Tips for effective profiles

Start broad, then narrow. Create a few general profiles first (e.g., "software engineer" + your city). Review the results, then create more targeted profiles based on what you're seeing.

Use multiple profiles. Jobs found by multiple profiles score higher on the "search terms" signal (up to 5 bonus points). Having overlapping profiles is fine — duplicates are handled via upsert.

Match the site to the market. Indeed and LinkedIn work globally. Adzuna is strong in the UK, Australia, and Germany. Arbeitnow focuses on Germany. Bayt, Naukri, and BDJobs serve specific regional markets.

Set hours_old to manage volume. The default of 72 hours works well for daily/frequent scraping. Set higher (168 = 1 week) if you scrape less often, lower (24) if you want only fresh postings.

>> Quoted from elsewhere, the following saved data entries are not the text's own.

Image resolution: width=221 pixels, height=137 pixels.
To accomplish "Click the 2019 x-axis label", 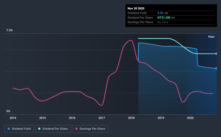I will coord(161,118).

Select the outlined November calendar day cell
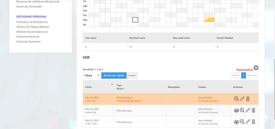135,20
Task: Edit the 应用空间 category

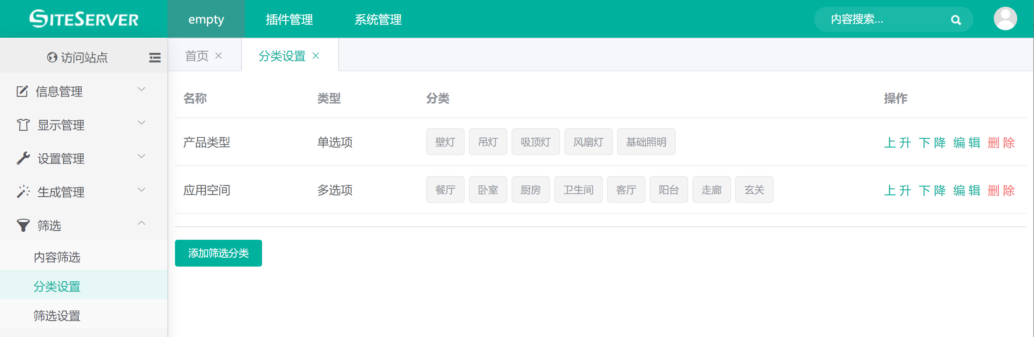Action: (967, 190)
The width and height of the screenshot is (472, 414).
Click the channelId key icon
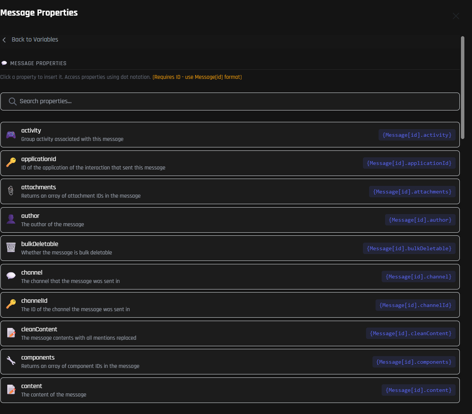(11, 304)
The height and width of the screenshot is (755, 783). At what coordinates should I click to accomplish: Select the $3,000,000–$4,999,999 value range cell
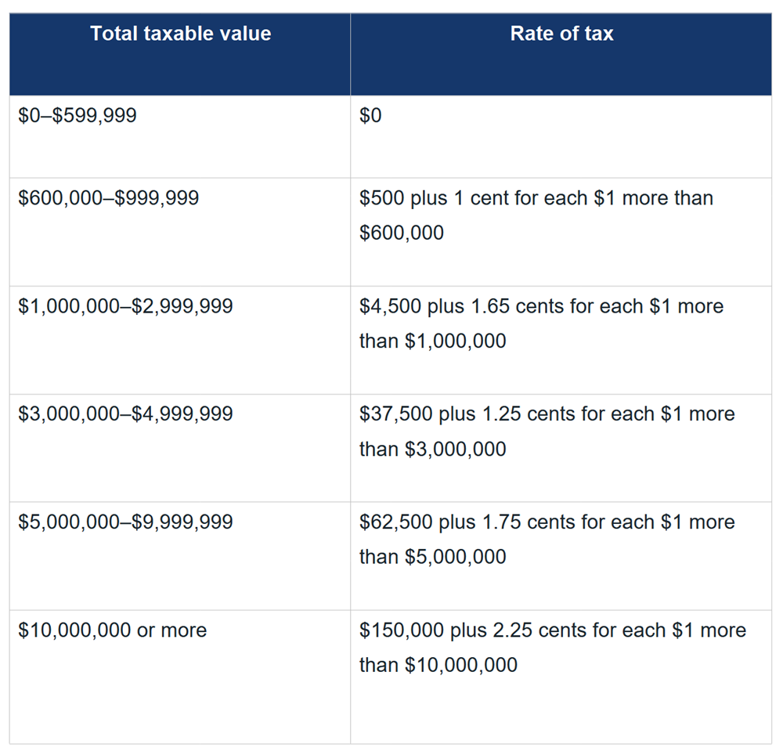[126, 414]
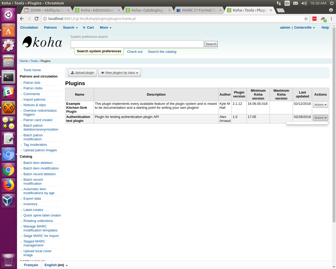Click the system preference search field
This screenshot has width=336, height=269.
click(137, 44)
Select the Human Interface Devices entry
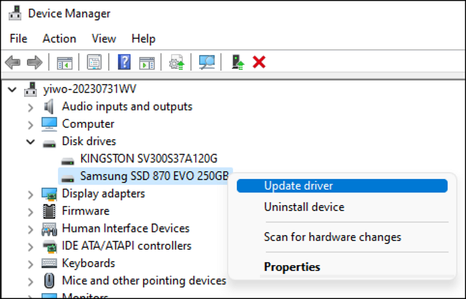This screenshot has width=466, height=299. pyautogui.click(x=125, y=228)
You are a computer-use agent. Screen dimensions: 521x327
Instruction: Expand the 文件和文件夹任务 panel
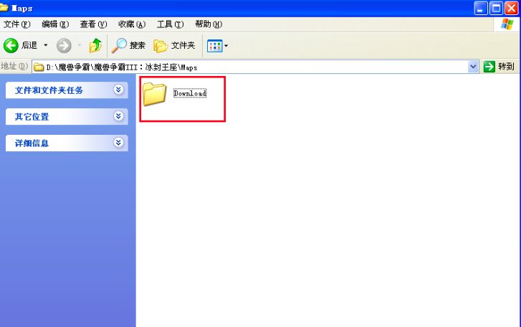tap(119, 90)
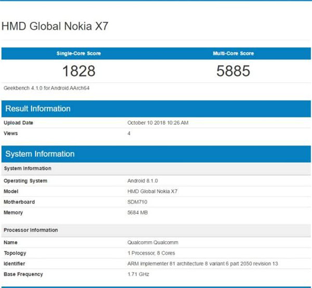Image resolution: width=312 pixels, height=288 pixels.
Task: Click the Operating System row label
Action: [x=25, y=181]
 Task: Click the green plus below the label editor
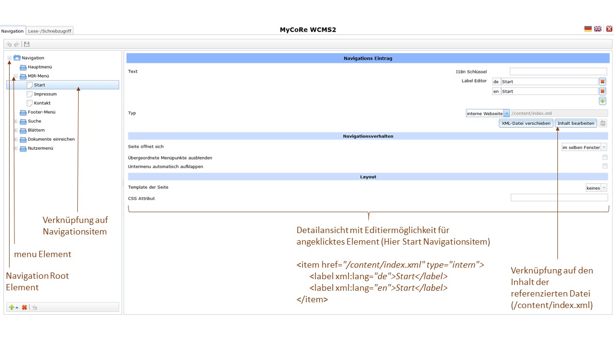pos(602,101)
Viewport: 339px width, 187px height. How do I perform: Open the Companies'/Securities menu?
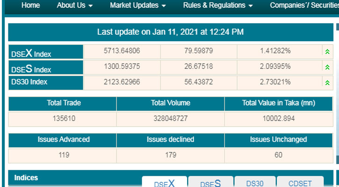click(304, 6)
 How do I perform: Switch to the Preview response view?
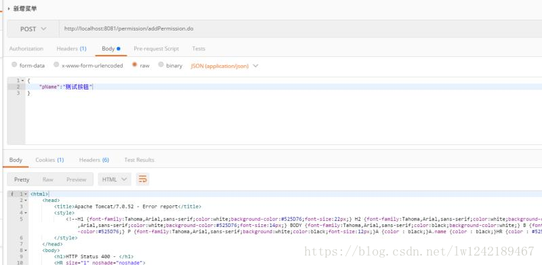tap(77, 180)
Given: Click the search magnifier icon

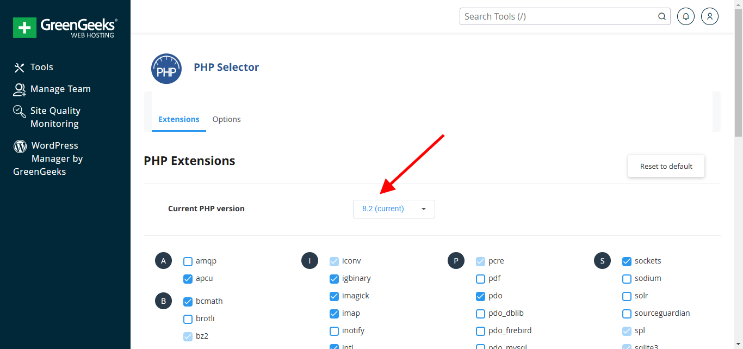Looking at the screenshot, I should tap(662, 16).
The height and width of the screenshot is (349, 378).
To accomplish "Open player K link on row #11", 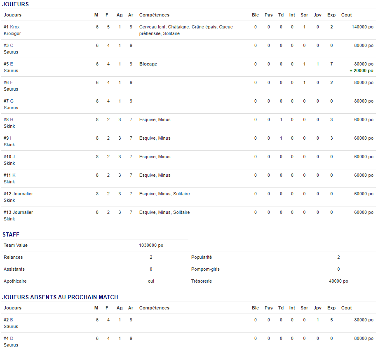I will (x=14, y=175).
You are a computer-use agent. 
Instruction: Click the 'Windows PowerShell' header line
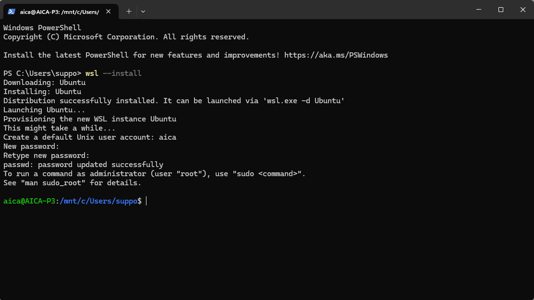[x=42, y=28]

Use is_remote intentionally. Setting is_remote=true filters at the scraper level — you'll miss hybrid and onsite jobs entirely. If you want to see everything but prefer remote, leave is_remote unset and configure remote: preferred in your match profile instead. The scorer will give remote jobs higher scores without hiding the rest.

Relationship to scoring

Scrape profiles determine which jobs enter your database. The match profile determines how they're scored. The two work together:

  1. Scrape profiles fetch jobs matching your search terms and locations
  2. The scorer evaluates every fetched job against your match profile
  3. Jobs found by multiple scrape profiles get bonus "search terms" points
  4. The search_terms field on each job records which profiles found it

If you're getting lots of low-scoring jobs, the issue is usually with the match profile (tune skills, role types, deal-breakers), not the scrape profiles. Scrape profiles should cast a reasonably wide net; let the scorer do the filtering.